# Task goal
Go through the records underneath and count the lines that include the string "link". Give nothing but the number.

# Information
• • • • • • •

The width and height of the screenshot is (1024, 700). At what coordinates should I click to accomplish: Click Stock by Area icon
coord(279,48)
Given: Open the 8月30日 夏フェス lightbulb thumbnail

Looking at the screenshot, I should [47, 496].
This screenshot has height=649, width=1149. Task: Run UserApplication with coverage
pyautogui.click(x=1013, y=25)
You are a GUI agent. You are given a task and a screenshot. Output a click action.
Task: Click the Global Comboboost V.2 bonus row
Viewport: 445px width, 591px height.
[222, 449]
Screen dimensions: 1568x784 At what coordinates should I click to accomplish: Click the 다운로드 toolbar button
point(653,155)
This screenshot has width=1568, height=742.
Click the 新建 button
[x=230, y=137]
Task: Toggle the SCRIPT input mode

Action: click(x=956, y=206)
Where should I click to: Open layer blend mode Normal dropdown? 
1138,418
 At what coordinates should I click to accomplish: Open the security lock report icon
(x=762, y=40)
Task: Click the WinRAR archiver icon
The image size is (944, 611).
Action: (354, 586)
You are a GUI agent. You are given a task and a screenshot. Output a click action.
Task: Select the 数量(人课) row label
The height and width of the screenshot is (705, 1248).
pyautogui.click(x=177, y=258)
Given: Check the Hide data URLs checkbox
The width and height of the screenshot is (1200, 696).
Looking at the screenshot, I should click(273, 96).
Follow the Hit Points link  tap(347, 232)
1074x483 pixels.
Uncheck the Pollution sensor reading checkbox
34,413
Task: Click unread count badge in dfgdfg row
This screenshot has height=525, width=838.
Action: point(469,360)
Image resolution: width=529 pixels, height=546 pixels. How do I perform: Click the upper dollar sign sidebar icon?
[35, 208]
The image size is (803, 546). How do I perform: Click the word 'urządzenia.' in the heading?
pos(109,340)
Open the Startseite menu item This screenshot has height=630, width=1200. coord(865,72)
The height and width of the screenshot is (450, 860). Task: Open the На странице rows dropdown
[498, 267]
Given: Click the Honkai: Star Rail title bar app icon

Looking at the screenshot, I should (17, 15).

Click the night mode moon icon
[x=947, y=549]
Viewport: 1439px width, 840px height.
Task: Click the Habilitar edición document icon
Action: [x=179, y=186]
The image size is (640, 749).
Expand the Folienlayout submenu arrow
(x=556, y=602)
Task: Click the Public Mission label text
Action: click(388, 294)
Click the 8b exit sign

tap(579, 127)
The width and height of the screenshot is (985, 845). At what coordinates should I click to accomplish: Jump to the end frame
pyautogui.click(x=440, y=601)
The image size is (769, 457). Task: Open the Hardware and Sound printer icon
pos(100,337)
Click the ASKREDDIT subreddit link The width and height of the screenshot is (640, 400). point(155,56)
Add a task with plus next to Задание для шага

• • • • • • •

# Final answer
2